It is seen in the copious amounts of readily available IQ, achievement, ability, and aptitude tests that we humans are very curious about our “number.”
The number pertains to our IQ, how smart we are and how fast we would be able to solve problems. The number also pertains to how much we know and how much we can do. But probably the most significant interpretation of this number is how our number fares when compared to others.
In fact, do we really care about the score as much as we do the rank? Most of these standardized tests give the number as a score, but what it really measures is a percentile rank based on a norming sample. Because of that, its interpretation is easily manipulated. You could be the top 1 of a group of unsuccessful people and yet still be considered unsuccessful despite the status of earning top place. But you could also be at the bottom rank of a successful pile of people and yet be considered so-so because despite being successful, you’re not nearly successful enough.

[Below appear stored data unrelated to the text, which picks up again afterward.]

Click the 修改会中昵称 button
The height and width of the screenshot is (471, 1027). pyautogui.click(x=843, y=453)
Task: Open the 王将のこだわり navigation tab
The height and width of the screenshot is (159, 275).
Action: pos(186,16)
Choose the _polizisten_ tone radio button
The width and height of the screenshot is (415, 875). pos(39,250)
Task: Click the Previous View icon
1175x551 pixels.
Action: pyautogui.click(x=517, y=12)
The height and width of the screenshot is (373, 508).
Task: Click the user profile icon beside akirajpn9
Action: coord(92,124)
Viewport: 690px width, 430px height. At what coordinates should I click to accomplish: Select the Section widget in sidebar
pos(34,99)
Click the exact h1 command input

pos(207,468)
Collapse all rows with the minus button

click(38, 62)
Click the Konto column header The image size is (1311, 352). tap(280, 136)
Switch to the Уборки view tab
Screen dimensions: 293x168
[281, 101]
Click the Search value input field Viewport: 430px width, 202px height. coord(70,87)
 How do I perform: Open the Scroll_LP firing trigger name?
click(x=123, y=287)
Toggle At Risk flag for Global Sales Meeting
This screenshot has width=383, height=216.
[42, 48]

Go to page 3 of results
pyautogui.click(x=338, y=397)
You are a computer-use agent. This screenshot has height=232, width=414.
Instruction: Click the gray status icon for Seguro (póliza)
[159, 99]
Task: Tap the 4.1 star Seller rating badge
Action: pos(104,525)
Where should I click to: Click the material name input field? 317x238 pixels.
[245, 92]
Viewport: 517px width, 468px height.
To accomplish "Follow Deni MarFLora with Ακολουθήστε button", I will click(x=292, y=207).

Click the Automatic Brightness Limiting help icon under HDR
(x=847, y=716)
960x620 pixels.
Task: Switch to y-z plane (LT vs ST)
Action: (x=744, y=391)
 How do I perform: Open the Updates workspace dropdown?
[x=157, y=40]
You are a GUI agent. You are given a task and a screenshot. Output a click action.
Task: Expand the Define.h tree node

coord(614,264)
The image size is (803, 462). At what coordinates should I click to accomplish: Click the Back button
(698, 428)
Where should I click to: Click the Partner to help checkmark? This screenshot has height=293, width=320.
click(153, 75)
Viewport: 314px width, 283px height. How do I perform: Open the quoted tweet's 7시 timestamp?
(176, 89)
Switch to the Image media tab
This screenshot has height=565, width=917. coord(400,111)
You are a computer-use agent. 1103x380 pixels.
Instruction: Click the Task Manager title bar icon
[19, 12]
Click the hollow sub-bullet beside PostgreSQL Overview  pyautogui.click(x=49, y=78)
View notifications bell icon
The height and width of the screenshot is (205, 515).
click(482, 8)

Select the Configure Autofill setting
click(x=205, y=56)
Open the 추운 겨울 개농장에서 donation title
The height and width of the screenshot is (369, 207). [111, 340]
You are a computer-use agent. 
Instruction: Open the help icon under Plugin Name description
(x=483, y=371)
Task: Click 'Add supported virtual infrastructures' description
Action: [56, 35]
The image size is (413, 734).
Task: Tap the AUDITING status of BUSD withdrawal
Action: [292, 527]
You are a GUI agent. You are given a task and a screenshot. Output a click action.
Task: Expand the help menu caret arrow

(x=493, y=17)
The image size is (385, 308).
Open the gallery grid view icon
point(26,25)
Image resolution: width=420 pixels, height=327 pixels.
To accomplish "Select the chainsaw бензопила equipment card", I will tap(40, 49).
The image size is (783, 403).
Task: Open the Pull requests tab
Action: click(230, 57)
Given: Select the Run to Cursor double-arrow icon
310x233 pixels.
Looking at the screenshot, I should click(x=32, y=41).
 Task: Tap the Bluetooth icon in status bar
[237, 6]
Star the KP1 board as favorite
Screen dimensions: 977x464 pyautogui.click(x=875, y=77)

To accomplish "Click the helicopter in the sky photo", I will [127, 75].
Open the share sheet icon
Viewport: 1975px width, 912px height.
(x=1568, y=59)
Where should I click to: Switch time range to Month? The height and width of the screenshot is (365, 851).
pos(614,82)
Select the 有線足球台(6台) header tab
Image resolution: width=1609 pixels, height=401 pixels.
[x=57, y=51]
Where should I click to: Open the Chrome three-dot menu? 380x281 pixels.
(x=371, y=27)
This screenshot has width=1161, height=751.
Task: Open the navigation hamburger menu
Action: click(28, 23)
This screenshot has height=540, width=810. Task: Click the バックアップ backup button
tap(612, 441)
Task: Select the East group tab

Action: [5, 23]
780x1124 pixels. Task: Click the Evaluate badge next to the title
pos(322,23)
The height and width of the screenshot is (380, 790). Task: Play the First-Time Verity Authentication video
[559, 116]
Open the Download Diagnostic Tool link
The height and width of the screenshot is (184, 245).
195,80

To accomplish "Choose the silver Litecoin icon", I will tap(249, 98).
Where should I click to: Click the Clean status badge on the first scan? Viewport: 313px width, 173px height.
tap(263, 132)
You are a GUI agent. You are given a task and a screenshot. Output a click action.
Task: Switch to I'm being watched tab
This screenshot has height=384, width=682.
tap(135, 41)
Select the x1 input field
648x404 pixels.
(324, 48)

This obsession of assessing one’s capabilities and current capacities are not only reflected in these tests. It is reflected on how school puts value on us; it is reflected on how our families pressure us to “do well;” and it is reflected in social acceptance as well.
A person has a past, present and a future. Connecting all of these presents a colorful narrative that contains their story.
In school, what matters is the past and the present. The past signifies what you have done, and therefore expected to accomplish, and the present measures you whether you are able to live up to that expectation. What you are able to do with the present will affect your future, but there isn’t any real way that the school measures your “future worth,” instead, your next school will measure that based on your past and present accomplishments.
What am I talking about? Let’s make an example using a boy named Harry. Harry goes to school used to get merit cards in elementary. He enters high school, gets a little distracted and garners only average grades. His “worth” decreases as he is a let-down, and his next school, a college of his choice, will judge him for it. It doesn’t matter that Harry possess the potential to be great, the measurement at present is the determining factor.
At home, the past, present and future worth are all greatly combined to form a reflection of who you are to them. Your “future worth” greatly influences on how harshly or leniently they measure your present capabilities. Your past need not matter as much as they have already judged it at its present.
Let’s use Sally for this example. Sally is the eldest of the three siblings, and she is expected to be a good role model for her brother and sister. She will be the breadwinner as soon as she graduates, so anything below a medal is a disappointment. Her neighbor George is the only son of a wealthy businessman. His grades does not matter as much because he is set to take over the family business as soon as he graduates, he just needs to pass. Sally is pressured and George is bored. Their worth is determined by their parents’ plans and expectations of them, not who they really are.
Why did I need to bring these up?
As educators, we bear the brunt of the responsibility to shape human beings and reach their potential. However, this is ironically not the place of importance when we run our schools or we raise our children. Students only know two environments: the school and the home. And when our school focuses on present achievement as their only sense of worth, and the home focuses on the same thing because they worry of their future expectations, it leaves little space for the human being to develop and discover on their own. It leaves little room for potential to grow and multiply.
We box the children in these quantifiable measures that only seeks to compare them with others. And even when it measures a true score, this is only one facet of the child. There are many other facets that we become blind to because of this fixation.
This is discussed in detail in the video below:
Student-centered learning helps us in promoting individualized learning and their potentials. It removes the obsession from quantifying our students and reducing them to a number, and finally seeing them for who they really are.
Our assessments and lessons are reflections of what we believe is important. As teachers, we must strive to create assessments that show our students what they are presently able to do but what they can do more than what they can now.
Our lessons must inspire, not trap. We must facilitate an environment for growth, for triumphs and failures, for discovery and practice.
Our students must be greater than a number. We assess them not just for the grades, but we assess their whole being.